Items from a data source

= Beginning of Section =

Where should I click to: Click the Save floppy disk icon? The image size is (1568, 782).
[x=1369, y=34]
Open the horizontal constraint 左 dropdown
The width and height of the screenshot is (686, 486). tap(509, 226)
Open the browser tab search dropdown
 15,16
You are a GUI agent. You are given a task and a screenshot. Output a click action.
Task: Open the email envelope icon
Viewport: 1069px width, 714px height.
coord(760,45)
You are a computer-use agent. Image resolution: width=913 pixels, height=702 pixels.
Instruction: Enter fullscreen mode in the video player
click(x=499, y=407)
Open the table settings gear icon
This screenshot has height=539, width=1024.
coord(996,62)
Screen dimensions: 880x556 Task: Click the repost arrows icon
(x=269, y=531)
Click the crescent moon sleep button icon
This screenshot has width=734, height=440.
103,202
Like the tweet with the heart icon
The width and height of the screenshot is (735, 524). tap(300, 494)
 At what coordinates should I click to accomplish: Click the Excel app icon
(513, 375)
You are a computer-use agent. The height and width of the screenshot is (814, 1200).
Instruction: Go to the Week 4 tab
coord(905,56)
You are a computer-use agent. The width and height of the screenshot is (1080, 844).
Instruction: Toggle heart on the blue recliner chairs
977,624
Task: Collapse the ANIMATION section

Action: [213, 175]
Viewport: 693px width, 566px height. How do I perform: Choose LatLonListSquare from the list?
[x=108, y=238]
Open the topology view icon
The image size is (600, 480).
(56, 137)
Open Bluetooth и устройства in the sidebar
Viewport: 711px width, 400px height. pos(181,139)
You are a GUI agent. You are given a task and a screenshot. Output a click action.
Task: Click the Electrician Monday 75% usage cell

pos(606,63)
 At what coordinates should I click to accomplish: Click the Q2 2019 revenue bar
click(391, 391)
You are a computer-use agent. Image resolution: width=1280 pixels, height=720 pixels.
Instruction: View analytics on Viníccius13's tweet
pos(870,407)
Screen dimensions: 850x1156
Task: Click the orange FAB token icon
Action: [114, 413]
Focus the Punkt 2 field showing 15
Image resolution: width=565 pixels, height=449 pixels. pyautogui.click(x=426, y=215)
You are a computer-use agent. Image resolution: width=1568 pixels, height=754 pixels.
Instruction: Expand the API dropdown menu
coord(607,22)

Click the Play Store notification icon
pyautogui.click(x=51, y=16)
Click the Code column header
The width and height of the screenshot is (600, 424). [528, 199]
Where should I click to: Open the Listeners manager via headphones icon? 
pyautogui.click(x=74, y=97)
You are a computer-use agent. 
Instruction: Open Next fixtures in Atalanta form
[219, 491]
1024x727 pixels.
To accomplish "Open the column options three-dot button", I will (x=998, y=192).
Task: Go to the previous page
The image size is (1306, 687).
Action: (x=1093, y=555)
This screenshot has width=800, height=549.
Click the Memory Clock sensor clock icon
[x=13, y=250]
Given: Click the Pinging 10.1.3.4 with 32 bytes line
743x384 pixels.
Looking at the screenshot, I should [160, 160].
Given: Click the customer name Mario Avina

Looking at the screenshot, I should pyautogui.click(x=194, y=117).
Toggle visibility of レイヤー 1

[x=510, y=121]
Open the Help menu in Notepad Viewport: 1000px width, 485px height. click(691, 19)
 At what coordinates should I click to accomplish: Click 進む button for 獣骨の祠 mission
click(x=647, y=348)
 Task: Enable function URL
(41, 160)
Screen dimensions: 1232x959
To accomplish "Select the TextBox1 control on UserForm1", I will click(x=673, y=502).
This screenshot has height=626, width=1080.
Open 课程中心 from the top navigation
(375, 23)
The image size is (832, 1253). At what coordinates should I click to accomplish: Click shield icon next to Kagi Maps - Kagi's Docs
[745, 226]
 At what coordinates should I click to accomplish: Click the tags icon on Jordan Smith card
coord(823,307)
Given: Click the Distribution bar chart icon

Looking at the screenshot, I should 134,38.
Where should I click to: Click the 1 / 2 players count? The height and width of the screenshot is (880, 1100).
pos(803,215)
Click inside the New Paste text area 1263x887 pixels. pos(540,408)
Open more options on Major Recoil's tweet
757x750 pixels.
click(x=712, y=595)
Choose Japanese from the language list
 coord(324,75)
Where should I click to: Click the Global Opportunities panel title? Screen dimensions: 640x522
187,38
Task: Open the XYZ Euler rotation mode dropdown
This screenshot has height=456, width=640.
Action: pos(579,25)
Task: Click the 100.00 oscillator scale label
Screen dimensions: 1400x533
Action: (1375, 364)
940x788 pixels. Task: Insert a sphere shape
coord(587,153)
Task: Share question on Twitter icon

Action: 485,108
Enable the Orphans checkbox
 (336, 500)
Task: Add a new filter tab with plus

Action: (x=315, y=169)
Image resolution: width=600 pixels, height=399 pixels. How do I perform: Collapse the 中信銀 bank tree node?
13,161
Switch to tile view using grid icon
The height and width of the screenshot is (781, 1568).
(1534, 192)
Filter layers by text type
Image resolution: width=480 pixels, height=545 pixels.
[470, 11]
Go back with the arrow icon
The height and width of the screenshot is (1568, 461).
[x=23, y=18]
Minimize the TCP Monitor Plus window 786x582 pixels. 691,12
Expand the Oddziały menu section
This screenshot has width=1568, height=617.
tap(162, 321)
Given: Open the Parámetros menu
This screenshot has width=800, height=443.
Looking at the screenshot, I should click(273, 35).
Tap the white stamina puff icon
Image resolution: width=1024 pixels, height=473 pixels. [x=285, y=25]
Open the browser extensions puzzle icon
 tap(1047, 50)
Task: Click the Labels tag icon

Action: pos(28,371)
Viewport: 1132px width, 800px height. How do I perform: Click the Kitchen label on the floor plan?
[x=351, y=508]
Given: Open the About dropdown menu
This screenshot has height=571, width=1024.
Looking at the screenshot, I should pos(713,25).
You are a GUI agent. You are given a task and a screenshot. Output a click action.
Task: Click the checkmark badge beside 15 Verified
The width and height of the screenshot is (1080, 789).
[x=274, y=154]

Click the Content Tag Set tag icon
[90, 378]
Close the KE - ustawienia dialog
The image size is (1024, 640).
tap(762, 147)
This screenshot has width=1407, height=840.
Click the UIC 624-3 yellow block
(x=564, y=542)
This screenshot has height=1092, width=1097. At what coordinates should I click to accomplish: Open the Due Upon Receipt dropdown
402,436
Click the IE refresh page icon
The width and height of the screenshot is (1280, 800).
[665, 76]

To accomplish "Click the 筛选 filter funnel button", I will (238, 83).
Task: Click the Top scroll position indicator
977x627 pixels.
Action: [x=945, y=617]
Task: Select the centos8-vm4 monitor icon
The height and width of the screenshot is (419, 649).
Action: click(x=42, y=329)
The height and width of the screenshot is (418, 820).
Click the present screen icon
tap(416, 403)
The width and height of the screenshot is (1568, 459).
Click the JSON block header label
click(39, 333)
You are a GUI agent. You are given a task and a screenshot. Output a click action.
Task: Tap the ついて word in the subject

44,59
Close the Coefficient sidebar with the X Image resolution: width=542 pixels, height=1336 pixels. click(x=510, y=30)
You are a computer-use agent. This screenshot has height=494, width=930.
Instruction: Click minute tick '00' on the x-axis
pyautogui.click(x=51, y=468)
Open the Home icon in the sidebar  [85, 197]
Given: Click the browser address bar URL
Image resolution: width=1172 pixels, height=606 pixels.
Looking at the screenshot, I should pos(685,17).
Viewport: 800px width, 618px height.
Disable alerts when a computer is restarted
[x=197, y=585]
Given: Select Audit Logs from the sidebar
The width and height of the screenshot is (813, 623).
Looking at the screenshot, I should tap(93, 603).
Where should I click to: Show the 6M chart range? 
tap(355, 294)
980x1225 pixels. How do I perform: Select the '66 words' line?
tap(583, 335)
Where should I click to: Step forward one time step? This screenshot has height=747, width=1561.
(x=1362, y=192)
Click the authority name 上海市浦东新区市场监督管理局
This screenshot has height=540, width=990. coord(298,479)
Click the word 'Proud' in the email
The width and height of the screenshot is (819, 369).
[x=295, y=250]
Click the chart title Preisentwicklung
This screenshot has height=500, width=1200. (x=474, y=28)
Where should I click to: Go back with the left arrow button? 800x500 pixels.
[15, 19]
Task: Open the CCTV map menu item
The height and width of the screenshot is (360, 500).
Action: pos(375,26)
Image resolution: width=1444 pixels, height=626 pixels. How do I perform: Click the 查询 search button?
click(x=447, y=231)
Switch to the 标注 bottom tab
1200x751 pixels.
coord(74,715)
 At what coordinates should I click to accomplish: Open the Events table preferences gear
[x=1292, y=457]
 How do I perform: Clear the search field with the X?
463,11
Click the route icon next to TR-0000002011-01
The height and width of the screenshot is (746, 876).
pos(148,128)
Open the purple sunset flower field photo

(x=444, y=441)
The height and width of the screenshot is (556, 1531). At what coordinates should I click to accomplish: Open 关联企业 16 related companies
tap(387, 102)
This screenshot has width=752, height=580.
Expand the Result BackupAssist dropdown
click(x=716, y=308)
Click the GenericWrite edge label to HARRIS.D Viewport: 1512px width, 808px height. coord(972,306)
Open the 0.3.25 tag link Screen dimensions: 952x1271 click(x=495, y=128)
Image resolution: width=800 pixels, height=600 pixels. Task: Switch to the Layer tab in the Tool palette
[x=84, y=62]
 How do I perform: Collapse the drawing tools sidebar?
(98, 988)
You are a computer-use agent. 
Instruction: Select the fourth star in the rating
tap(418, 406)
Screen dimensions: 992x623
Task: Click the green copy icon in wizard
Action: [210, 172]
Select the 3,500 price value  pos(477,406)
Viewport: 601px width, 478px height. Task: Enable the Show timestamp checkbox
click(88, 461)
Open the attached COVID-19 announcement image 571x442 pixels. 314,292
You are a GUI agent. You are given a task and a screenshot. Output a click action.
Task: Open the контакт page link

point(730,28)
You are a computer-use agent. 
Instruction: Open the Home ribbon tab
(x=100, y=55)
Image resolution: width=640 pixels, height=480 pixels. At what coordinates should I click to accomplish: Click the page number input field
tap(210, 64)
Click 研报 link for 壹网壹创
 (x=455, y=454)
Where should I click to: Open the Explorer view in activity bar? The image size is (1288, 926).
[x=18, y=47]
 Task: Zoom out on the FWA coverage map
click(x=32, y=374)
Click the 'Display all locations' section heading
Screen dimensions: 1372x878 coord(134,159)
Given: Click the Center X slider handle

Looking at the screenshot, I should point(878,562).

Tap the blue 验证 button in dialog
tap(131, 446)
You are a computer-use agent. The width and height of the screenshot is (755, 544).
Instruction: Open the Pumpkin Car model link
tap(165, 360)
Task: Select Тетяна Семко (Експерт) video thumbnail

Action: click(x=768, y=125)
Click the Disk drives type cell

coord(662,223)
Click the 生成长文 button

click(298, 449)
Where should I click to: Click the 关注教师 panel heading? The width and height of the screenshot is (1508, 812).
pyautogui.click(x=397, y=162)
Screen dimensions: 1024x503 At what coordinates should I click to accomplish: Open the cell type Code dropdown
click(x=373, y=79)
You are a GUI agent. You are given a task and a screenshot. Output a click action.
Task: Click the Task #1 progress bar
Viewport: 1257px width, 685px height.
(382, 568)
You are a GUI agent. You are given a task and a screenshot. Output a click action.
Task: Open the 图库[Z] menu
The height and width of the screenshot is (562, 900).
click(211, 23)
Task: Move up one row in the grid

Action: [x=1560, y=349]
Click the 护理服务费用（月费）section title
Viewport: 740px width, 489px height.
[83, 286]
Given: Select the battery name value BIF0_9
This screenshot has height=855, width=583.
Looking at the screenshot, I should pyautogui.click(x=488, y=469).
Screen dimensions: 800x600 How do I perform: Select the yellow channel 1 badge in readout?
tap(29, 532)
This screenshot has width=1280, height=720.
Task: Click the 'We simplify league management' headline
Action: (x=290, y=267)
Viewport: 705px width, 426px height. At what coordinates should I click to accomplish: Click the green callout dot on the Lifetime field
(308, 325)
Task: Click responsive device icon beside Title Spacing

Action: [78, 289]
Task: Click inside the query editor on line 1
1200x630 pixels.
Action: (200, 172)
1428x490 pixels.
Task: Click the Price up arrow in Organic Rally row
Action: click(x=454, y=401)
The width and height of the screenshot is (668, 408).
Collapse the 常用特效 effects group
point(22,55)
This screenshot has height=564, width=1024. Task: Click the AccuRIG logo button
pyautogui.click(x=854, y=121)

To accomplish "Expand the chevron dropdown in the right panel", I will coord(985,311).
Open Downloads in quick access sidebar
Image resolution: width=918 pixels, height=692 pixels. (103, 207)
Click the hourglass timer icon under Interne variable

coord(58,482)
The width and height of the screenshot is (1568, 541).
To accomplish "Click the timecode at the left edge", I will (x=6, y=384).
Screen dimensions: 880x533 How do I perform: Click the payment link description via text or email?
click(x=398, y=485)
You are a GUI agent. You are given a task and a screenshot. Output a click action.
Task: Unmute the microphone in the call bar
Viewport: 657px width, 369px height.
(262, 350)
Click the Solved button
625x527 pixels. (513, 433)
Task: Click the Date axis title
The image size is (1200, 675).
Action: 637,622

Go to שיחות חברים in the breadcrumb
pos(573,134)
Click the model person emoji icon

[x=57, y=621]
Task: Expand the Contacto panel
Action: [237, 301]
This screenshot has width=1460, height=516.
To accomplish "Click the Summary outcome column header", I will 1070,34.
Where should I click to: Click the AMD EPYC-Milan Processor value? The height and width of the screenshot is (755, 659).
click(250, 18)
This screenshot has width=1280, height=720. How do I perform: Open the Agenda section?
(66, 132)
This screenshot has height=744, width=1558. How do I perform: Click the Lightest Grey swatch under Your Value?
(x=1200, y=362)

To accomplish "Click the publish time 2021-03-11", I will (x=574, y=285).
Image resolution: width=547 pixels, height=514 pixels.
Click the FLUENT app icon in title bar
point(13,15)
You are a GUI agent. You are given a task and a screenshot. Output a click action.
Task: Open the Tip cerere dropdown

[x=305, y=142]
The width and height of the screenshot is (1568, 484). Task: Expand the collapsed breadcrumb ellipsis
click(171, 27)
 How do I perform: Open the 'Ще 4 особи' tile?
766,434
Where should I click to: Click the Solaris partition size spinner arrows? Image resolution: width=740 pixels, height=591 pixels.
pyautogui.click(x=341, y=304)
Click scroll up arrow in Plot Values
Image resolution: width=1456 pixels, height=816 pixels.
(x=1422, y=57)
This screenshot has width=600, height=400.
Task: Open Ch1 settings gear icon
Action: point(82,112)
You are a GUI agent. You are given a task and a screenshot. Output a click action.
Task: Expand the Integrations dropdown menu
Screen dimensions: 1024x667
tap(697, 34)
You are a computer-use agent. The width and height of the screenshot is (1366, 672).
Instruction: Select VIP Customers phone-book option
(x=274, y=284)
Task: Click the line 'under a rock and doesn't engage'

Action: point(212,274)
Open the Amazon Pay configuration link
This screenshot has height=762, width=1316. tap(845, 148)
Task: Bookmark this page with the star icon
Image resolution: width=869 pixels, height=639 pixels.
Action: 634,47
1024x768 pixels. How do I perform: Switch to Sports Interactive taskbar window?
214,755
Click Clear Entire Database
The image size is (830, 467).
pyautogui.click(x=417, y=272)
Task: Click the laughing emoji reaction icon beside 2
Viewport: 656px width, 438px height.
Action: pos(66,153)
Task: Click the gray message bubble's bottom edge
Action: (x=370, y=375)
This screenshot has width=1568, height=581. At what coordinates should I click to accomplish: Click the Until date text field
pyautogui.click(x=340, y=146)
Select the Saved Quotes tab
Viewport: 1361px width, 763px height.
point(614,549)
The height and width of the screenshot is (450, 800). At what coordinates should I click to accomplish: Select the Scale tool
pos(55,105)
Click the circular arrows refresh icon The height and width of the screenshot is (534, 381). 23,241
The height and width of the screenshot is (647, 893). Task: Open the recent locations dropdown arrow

= End of Section =

Your objective
Look back at the entries above. Retype the line with "This screenshot has width=1407, height=840.", the line with "Viewport: 800px width, 618px height.", and all lines in between.

Exercise output
This screenshot has width=1407, height=840.
Click the UIC 624-3 yellow block
(x=564, y=542)
This screenshot has height=1092, width=1097. At what coordinates should I click to accomplish: Open the Due Upon Receipt dropdown
402,436
Click the IE refresh page icon
The width and height of the screenshot is (1280, 800).
[665, 76]

To accomplish "Click the 筛选 filter funnel button", I will (238, 83).
Task: Click the Top scroll position indicator
977x627 pixels.
Action: [x=945, y=617]
Task: Select the centos8-vm4 monitor icon
The height and width of the screenshot is (419, 649).
Action: click(x=42, y=329)
The height and width of the screenshot is (418, 820).
Click the present screen icon
tap(416, 403)
The width and height of the screenshot is (1568, 459).
Click the JSON block header label
click(39, 333)
You are a GUI agent. You are given a task and a screenshot. Output a click action.
Task: Tap the ついて word in the subject

44,59
Close the Coefficient sidebar with the X Image resolution: width=542 pixels, height=1336 pixels. click(x=510, y=30)
You are a computer-use agent. This screenshot has height=494, width=930.
Instruction: Click minute tick '00' on the x-axis
pyautogui.click(x=51, y=468)
Open the Home icon in the sidebar  [85, 197]
Given: Click the browser address bar URL
Image resolution: width=1172 pixels, height=606 pixels.
Looking at the screenshot, I should pos(685,17).
Viewport: 800px width, 618px height.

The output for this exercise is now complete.